▶ [To be done]:
**a)** In the Delaware marriage article, give back the part that opens with the words "Delaware on Tuesday" and closes with "and lesbian couples.", swapping "string" for "series".
**b)** Give the entries from the line containing "You are a computer-use agent. Viewport: 1479px" through the line containing "[x=121, y=31]" as a two-column CSV with the headers request and answer, one row per request. Put each field in quotes and replace line breaks with spaces.

--- START Quoted passage ---

Delaware on Tuesday became the 11th state to permit same-sex marriage, the latest in a string of victories for those working to extend marital rights to gay and lesbian couples.
The marriage bill passed the State Senate by a vote of 12 to 9 Tuesday afternoon, and Gov. Jack Markell, a Democrat, was expected to sign it immediately, allowing same-sex couples to apply for marriage licenses on July 1.
Adoption of same-sex marriage by Delaware came just five days after a similar decision in Rhode Island and followed ballot-box victories last fall in Maine, Maryland and Washington.
During three hours of emotional debate preceding the vote Tuesday, State Senator Karen Peterson, a Democrat, said that she had lived with a female partner for 24 years, and she challenged those who opposed extending marriage to gay couples. "If my relationship hurts your marriage, then you need to work on your marriage," she said, eliciting cheers and laughter.

--- END Quoted passage ---
--- START Supplied material ---

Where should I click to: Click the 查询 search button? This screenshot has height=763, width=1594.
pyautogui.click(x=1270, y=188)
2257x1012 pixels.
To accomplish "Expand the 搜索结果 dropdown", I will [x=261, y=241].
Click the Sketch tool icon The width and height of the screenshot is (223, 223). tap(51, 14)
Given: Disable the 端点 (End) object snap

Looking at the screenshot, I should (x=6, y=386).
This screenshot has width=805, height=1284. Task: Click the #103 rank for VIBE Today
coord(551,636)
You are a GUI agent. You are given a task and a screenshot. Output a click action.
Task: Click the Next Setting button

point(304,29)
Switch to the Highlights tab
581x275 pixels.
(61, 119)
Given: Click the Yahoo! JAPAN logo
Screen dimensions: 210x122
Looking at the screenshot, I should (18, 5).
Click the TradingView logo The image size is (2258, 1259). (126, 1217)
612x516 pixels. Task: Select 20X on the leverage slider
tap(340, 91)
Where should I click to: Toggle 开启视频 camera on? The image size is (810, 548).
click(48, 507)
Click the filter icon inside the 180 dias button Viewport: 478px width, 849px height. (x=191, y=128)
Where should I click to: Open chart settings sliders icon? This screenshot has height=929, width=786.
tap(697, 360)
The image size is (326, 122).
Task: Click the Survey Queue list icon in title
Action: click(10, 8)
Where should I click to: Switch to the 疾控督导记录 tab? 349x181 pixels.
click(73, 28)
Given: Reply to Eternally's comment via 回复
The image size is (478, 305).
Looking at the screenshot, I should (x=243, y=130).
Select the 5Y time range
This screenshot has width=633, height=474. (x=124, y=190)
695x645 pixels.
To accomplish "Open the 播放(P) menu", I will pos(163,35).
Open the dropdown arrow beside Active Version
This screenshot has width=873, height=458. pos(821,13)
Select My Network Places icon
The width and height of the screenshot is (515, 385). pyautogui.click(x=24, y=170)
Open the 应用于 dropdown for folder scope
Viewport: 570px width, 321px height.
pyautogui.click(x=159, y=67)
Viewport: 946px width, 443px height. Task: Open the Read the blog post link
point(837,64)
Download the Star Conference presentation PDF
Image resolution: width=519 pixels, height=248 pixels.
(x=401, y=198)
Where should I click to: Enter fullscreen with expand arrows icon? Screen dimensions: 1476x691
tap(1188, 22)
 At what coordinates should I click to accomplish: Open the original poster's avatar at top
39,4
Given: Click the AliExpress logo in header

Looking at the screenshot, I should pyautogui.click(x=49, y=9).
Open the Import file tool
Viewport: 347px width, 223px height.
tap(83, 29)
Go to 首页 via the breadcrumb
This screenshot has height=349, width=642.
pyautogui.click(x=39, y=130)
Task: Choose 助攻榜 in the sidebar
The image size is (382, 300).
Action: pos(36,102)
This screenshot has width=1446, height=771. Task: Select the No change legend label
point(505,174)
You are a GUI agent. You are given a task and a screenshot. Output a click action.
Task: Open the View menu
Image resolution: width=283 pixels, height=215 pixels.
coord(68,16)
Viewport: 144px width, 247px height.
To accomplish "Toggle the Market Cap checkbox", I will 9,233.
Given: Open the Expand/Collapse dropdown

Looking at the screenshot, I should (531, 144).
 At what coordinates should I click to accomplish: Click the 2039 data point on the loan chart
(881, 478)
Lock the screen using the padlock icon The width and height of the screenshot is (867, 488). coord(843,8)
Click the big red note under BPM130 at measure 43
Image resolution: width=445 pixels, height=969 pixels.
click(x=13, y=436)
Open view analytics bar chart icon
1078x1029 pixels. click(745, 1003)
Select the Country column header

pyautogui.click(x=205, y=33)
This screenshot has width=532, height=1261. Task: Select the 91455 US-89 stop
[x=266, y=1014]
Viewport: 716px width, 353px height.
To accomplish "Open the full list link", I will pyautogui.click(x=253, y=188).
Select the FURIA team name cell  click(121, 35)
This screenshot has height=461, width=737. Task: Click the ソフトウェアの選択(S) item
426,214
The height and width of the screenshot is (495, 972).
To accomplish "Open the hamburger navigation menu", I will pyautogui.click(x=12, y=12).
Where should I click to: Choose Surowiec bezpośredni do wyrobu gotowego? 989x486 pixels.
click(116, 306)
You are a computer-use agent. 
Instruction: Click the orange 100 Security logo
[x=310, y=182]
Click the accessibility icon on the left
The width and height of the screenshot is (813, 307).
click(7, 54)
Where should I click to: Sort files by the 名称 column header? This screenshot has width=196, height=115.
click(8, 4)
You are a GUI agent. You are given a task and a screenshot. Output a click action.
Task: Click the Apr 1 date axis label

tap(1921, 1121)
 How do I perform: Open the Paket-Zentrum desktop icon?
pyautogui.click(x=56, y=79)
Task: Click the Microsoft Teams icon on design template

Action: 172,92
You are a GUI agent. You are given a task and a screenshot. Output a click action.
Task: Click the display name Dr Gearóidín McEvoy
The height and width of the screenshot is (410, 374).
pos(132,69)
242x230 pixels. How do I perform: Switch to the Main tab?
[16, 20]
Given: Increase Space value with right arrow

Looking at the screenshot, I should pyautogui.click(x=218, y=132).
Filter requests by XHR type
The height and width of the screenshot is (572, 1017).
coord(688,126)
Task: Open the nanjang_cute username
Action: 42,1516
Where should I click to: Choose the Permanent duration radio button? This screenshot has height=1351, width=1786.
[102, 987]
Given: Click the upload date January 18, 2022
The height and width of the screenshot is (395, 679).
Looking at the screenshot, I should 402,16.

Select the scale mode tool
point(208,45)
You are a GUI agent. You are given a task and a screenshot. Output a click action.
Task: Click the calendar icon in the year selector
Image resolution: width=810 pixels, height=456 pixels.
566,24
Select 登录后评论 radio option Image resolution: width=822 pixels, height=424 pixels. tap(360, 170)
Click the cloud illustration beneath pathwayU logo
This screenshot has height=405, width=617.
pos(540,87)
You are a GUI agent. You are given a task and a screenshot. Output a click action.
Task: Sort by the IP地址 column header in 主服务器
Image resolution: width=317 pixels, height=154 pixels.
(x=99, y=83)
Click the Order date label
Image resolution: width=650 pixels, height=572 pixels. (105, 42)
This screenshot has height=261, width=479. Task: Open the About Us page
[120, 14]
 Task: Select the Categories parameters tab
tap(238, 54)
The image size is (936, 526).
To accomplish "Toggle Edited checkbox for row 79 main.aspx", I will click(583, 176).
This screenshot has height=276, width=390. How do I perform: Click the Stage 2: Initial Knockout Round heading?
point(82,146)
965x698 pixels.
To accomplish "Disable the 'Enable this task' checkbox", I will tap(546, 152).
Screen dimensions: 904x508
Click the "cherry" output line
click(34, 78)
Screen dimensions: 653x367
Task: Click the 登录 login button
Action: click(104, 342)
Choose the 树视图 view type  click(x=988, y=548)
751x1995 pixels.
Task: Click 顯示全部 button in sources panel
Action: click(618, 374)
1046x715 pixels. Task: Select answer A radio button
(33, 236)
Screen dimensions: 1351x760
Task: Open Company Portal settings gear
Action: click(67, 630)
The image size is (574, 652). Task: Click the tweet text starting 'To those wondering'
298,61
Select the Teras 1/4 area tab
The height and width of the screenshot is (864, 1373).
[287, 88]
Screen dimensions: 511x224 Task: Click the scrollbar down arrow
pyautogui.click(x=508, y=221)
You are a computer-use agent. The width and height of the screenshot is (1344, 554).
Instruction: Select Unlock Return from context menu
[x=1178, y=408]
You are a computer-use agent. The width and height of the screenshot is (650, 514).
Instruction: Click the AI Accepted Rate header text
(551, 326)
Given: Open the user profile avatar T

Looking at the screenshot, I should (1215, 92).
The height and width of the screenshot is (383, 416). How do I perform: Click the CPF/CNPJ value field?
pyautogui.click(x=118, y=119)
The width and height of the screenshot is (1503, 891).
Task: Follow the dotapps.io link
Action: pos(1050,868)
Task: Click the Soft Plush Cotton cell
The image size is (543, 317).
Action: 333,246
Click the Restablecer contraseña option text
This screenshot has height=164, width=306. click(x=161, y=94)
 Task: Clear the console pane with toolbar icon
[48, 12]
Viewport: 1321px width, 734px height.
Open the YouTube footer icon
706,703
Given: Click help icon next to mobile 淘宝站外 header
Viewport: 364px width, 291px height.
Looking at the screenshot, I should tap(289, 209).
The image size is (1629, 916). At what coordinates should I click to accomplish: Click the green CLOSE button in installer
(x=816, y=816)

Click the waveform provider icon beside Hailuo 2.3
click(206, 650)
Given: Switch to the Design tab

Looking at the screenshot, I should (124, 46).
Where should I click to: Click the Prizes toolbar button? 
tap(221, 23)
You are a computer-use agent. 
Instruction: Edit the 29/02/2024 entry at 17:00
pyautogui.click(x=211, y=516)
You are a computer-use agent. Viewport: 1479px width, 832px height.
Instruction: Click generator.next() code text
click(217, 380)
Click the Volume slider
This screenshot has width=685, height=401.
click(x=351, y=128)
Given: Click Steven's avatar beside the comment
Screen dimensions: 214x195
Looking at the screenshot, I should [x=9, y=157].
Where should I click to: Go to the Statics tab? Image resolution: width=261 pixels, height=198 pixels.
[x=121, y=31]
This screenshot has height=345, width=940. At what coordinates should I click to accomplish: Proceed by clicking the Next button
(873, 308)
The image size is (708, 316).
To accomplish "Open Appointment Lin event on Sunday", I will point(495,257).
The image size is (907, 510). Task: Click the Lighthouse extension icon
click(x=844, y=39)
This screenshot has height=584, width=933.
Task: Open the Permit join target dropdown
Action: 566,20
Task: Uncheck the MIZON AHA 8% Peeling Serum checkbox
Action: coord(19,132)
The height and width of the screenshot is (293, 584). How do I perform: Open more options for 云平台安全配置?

--- END Supplied material ---

▶ [Solutions to the exercise]:
**a)**
Delaware on Tuesday became the 11th state to permit same-sex marriage, the latest in a series of victories for those working to extend marital rights to gay and lesbian couples.

**b)**
request,answer
"You are a computer-use agent. Viewport: 1479px width, 832px height. Instruction: Click generator.next() code text","click(217, 380)"
"Click the Volume slider This screenshot has width=685, height=401.","click(x=351, y=128)"
"Given: Click Steven's avatar beside the comment Screen dimensions: 214x195","Looking at the screenshot, I should [x=9, y=157]."
"Where should I click to: Go to the Statics tab? Image resolution: width=261 pixels, height=198 pixels.","[x=121, y=31]"